One factor that may play a part in Cook's decision-making will be the return of crowds to county fixtures, following the lockout in the 2020 season due to the Covid-19 outbreak.

"We'll really notice it as players when the fans are back, and we'll really appreciate it," he said. "On one level, it was quite nice and peaceful, but you play for the experience.
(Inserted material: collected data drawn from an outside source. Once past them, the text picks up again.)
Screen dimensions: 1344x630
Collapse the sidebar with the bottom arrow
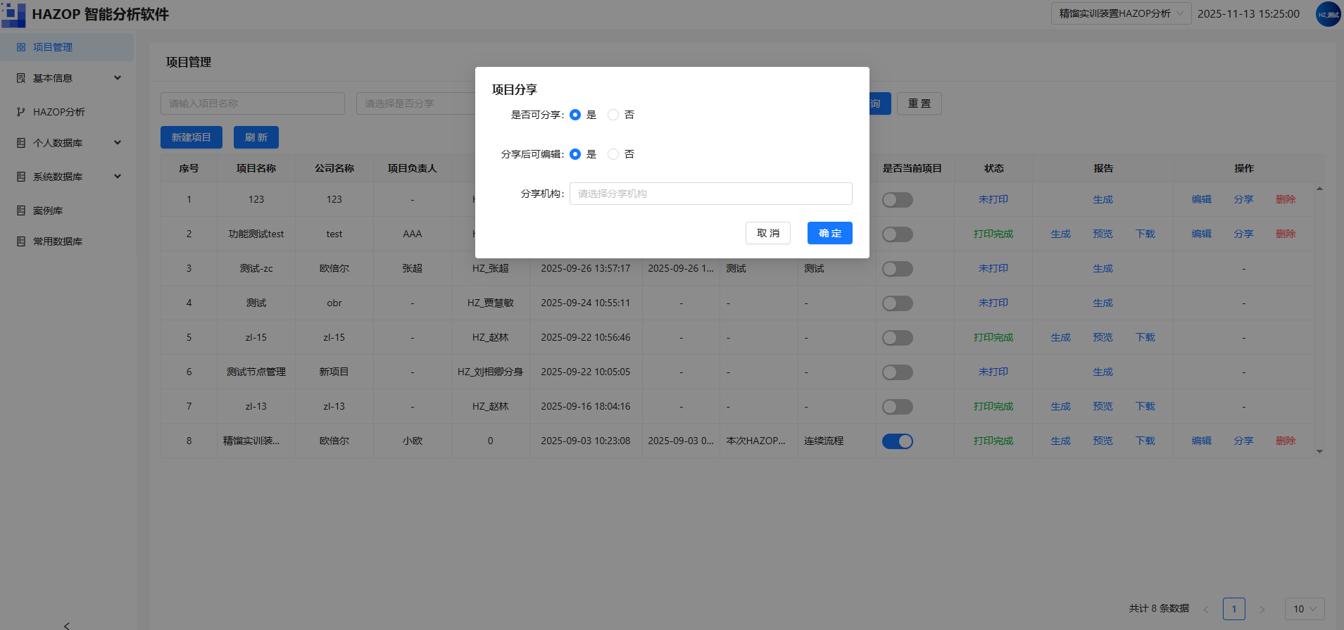[67, 625]
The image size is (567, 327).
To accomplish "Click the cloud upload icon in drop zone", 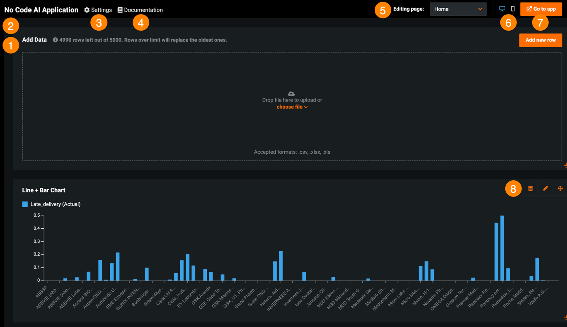I will coord(291,94).
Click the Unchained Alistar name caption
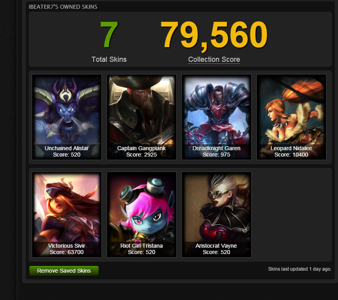The width and height of the screenshot is (338, 300). (x=67, y=148)
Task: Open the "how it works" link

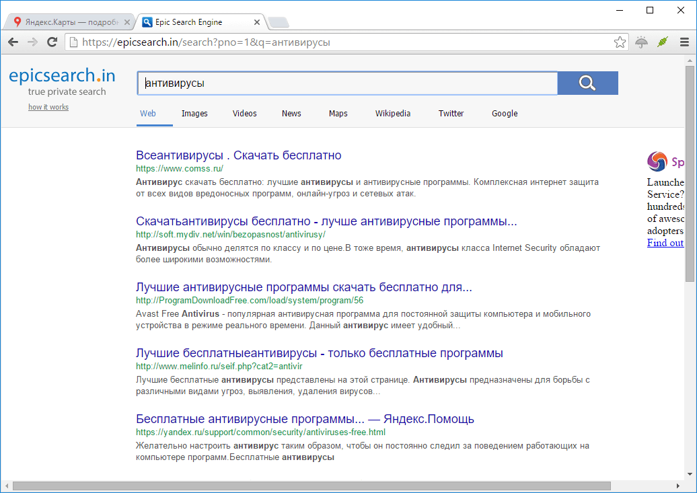Action: click(x=48, y=106)
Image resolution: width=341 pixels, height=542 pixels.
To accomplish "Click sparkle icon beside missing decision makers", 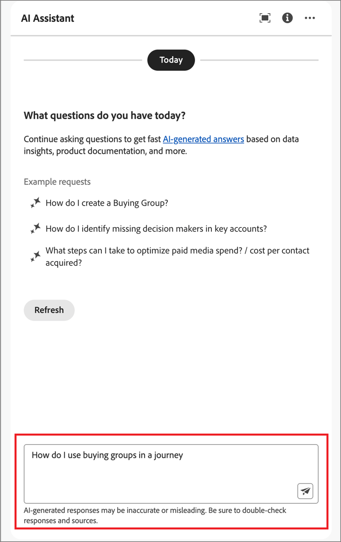I will (x=35, y=228).

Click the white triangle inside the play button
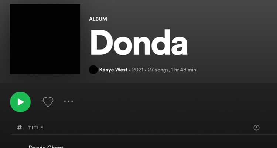[x=21, y=102]
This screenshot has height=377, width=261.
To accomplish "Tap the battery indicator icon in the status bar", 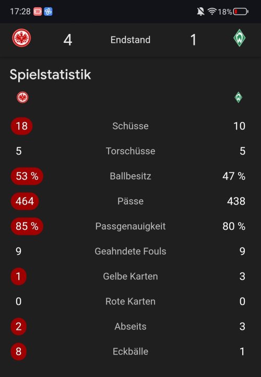I will point(241,11).
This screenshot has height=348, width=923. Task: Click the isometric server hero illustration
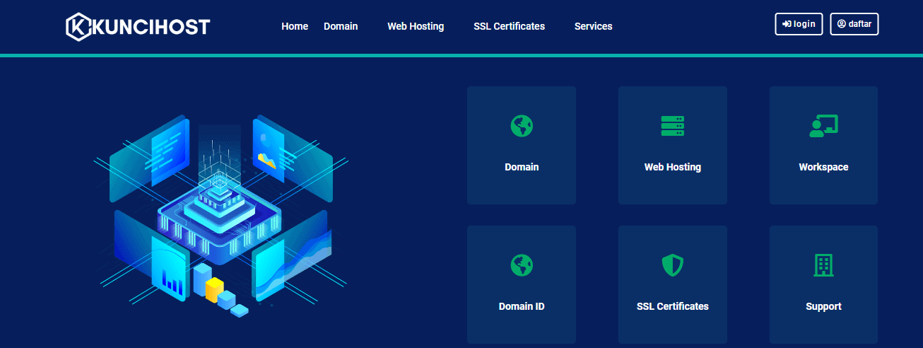pos(221,212)

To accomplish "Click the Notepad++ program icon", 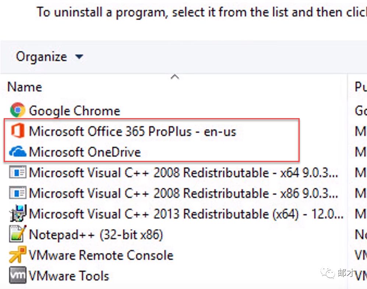I will click(x=17, y=234).
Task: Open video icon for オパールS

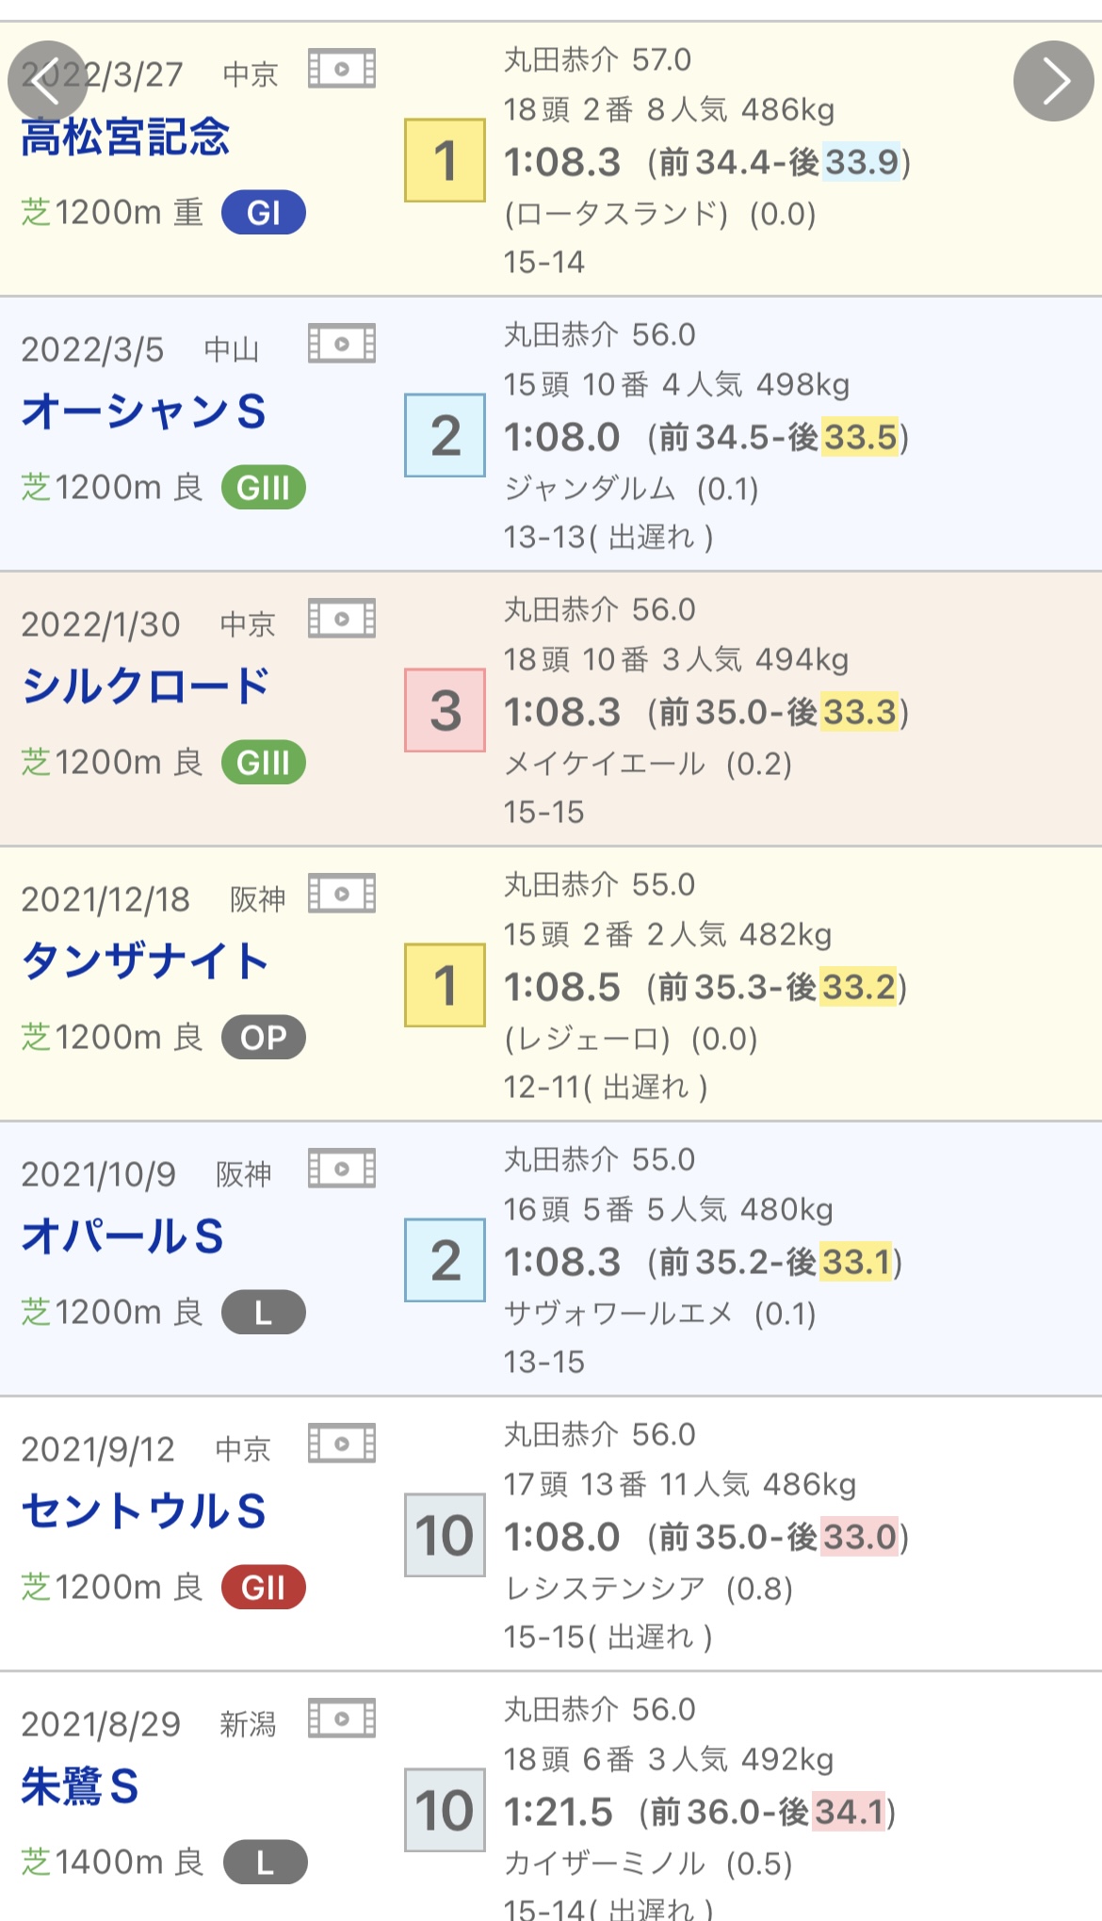Action: 342,1169
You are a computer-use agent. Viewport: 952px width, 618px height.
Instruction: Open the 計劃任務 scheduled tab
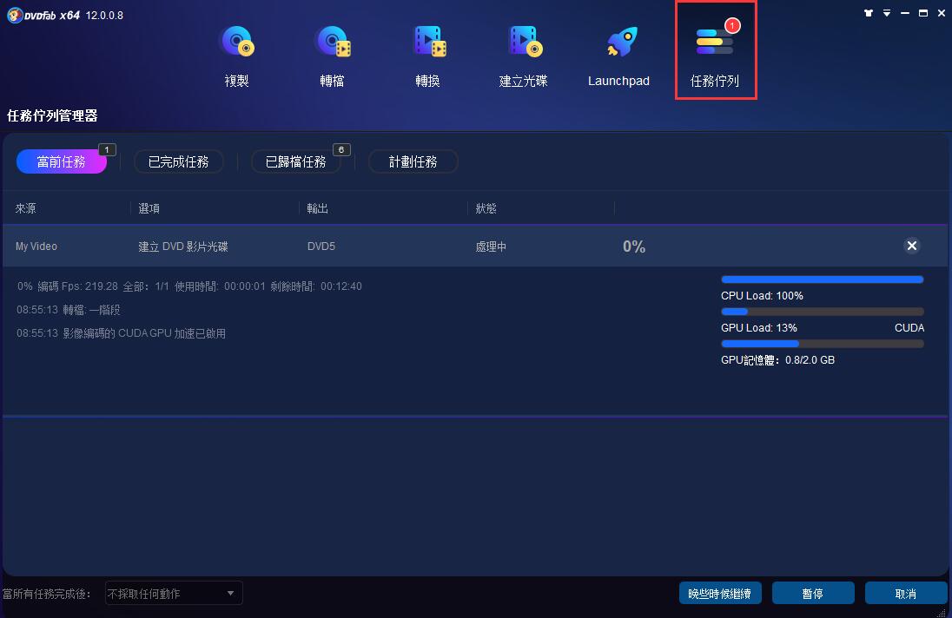pyautogui.click(x=413, y=161)
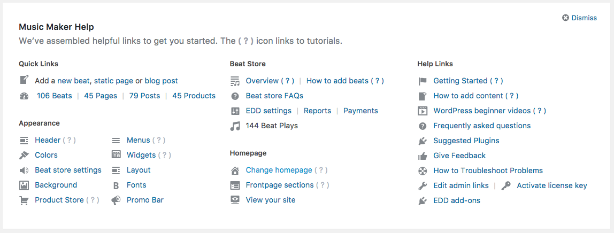Click the lifebuoy icon for Troubleshoot Problems

coord(423,171)
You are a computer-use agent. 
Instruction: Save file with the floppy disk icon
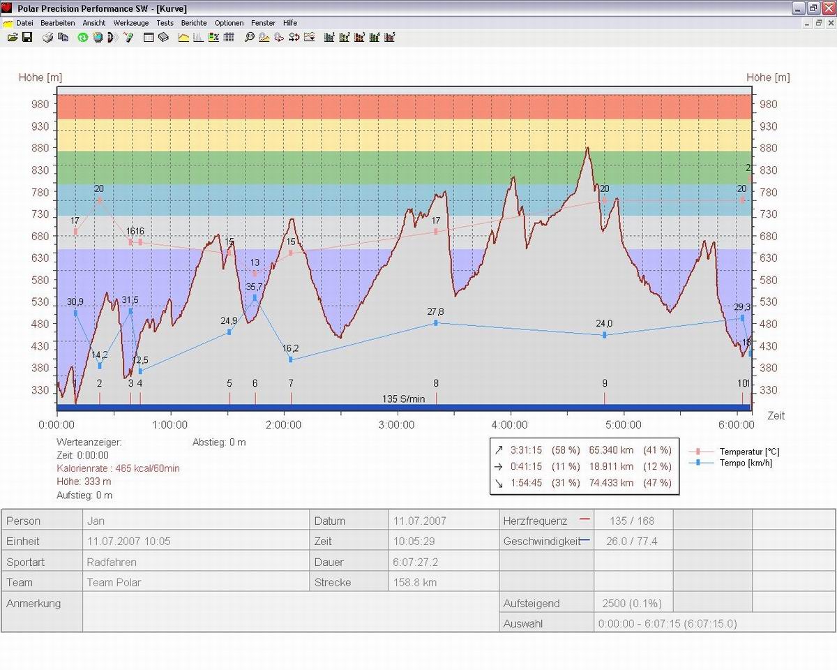[x=27, y=37]
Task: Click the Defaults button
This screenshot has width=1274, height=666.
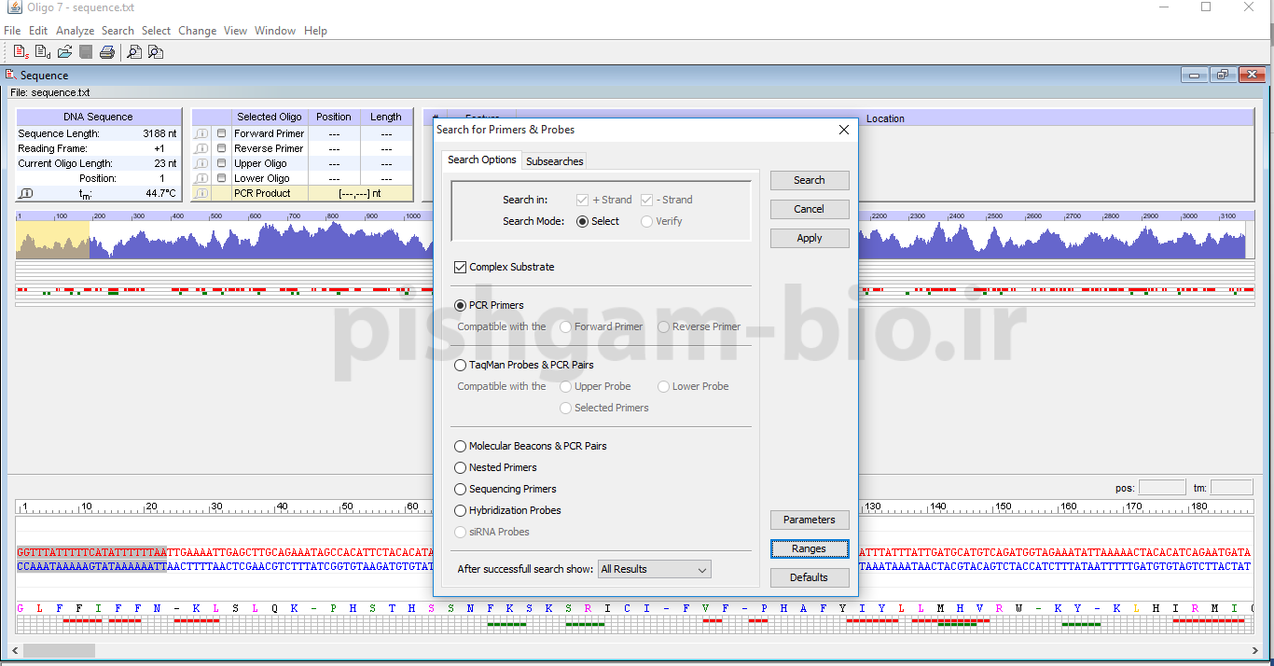Action: click(809, 577)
And I look back on certain games - walking out at the MCG to a full house, or The Oval when we won in 2009 - the atmosphere there, you can't buy that anywhere unless you're living it, and it's down to the fans."

As and when Cook does call time on his playing days, a career in the media beckons, with his regular work as a summariser for Test Match Special recently augmented by his first appearances in an England free-to-air Test, after Channel 4 were belatedly awarded the broadcast rights to last month's India series.

"It makes you really focus on your words," he said. "There's nothing worse than players like me doing interviews when they're stumbling over answers.

"But I have really enjoyed it and I hope I've come across well. I try and give a bit of experience of what I felt when I was batting or captaining, but ultimately it's a very subjective opinion.

"It's not like when you go out to bat. People say 'how's your day?', and you know very quickly, if you've scored a hundred you've done a good job for the team, if you haven't scored any runs, you ain't done a very good job.

"With punditry, there's no pass mark, there's no end column. It's down to what people think and, while there's obviously going to be people who don't like your style, you're certainly not going to take your feedback from social media, because you'd be mad to.

"You've just got to try and improve, and try and do as good a job as you can. But I've really enjoyed it, and it's given me some great viewing seats. The Ben Stokes hundred [against West Indies at Old Trafford], I wouldn't have been there unless I was commentating, so I was really lucky to see certain things, and hopefully long may it continue."